Time trends show vapor concentrations moving toward steady values; H₂O(v) increases from ~0.017876 g/L to ~0.02719 g/L, while N₂(v) and O₂(v) increase to ~0.90859 g/L and ~0.25793 g/L, respectively.
Stage efficiency up to 309.62 s is ≈50.46% (±1.36%), well below the ~100% required for thermodynamic equilibrium; therefore chemical equilibrium between phases should not be assumed.
The relevant reactions are phase‑transfer processes (vaporization and aeration) rather than chemical transformations; kinetics are expected to be mass transfer limited.
Key recommendations
To assess approach to equilibrium, extend monitoring beyond 309.62 s and/or run experiments under improved mass transfer (increased interfacial area or mixing) to raise stage efficiency toward 100%.
Record temperature and pressure concurrently with concentrations to enable conversion to partial pressures and application of Henry’s law / vapor pressure correlations for quantitative phase‑equilibrium analysis.
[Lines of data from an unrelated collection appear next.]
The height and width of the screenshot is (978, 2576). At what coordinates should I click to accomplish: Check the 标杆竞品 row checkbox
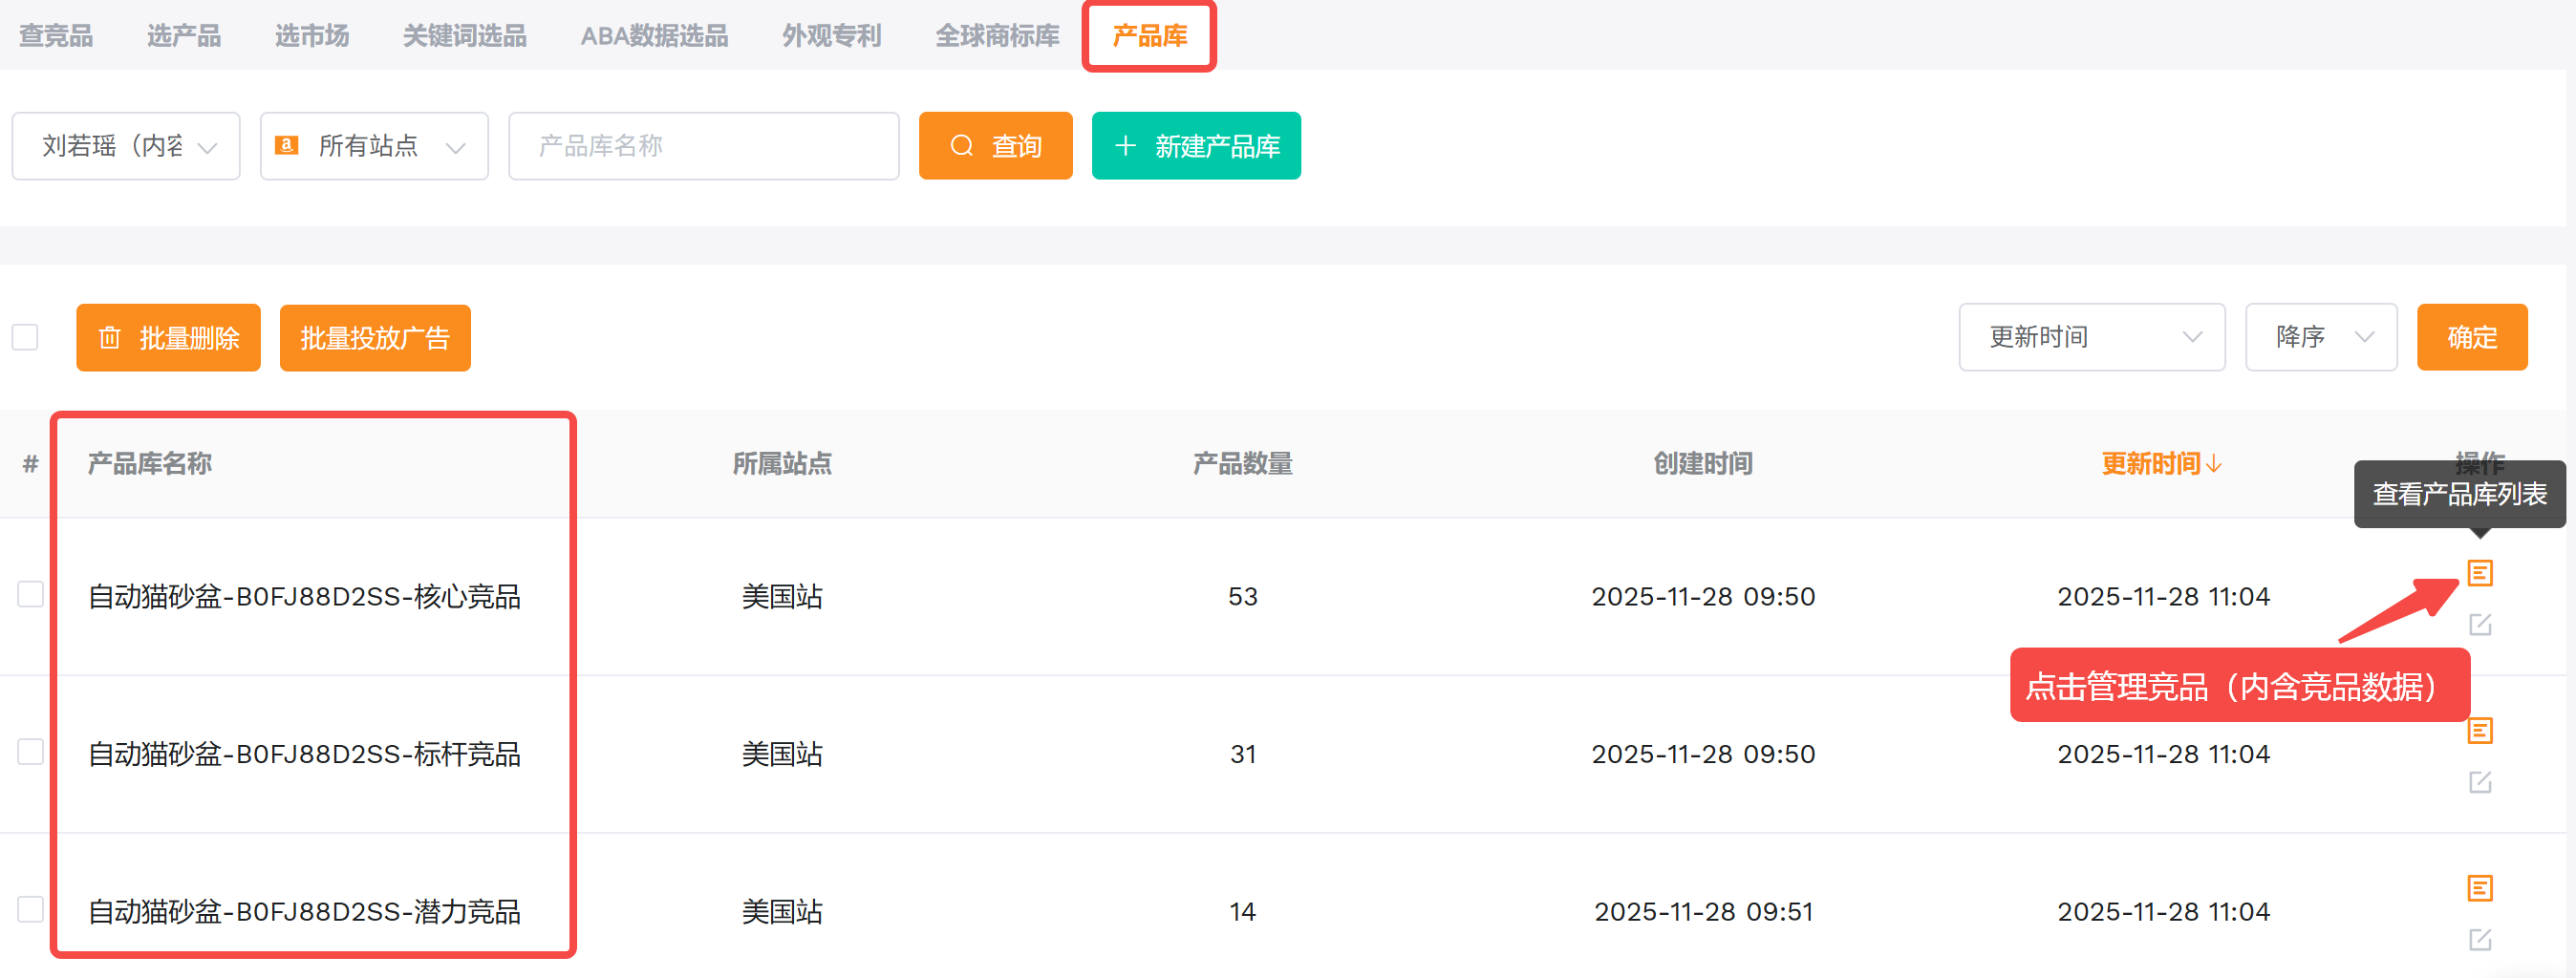(x=30, y=752)
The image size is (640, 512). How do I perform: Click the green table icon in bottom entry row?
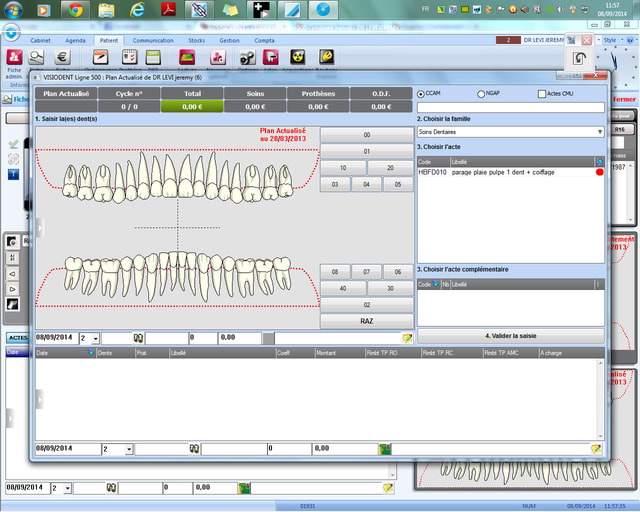tap(384, 449)
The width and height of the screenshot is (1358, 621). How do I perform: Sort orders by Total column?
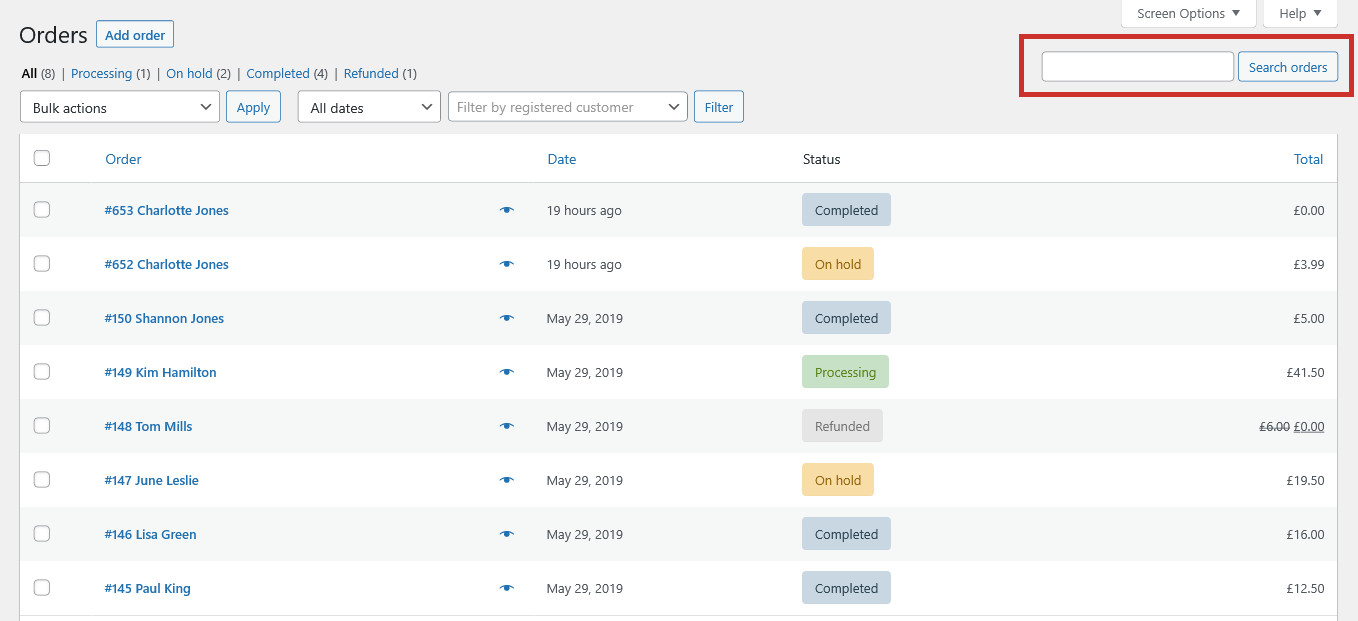1308,159
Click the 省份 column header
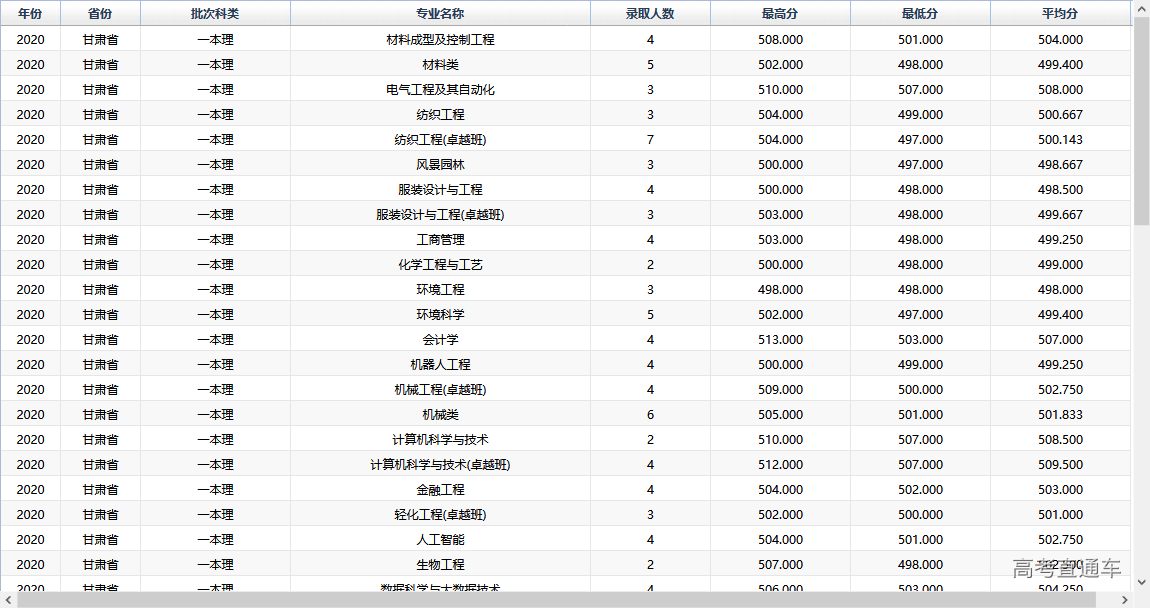The width and height of the screenshot is (1150, 608). pyautogui.click(x=100, y=14)
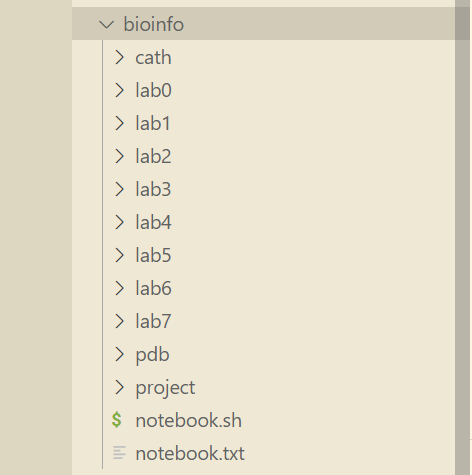Expand the lab2 folder chevron
Image resolution: width=472 pixels, height=475 pixels.
[119, 156]
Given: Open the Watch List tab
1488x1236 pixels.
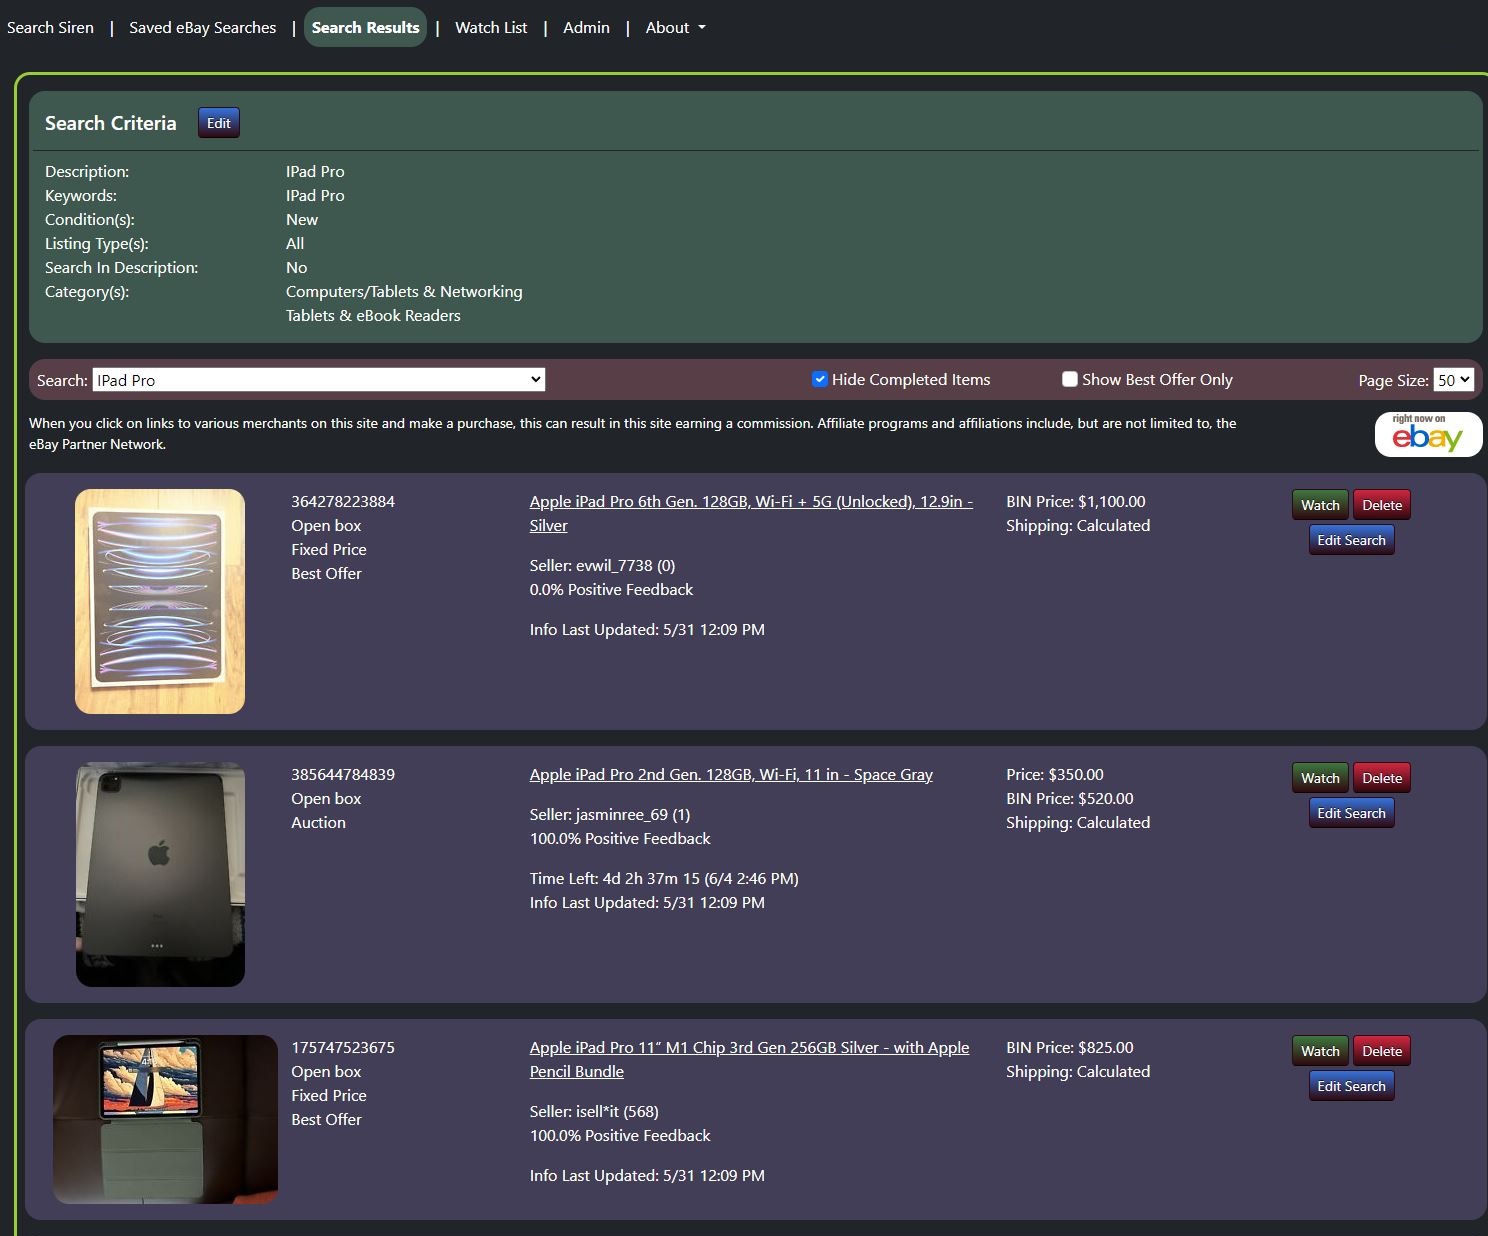Looking at the screenshot, I should tap(491, 28).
If quantitative kinetic modeling is desired, obtain or estimate gas–liquid mass transfer coefficients (k_La), interfacial area, and Henry’s constants for O₂ and N₂ at the system temperature.
Data provenance
Primary source: Stage Knowledge Base entry “stg.vapor_phase”. Reaction mechanism header (metadata) indicates a prototype extraction context and includes a comment line timestamp from upstream data. The stage module information (stage) and time histories for species, stage efficiency, and mass balance residuals were used directly as provided.
AI Parameters:
+ LLM model (OpenAI) = gpt-5-mini
+ LLM cleverness = 1.0
+ RAG = stg.vapor_phase
+ Total # of tokens = 12987
Done with report...
1.9. References#
[1] V. F. de Almeida, Cortix, Network Dynamics Simulation, Cortix Tech, Lowell, MA 01854, USA.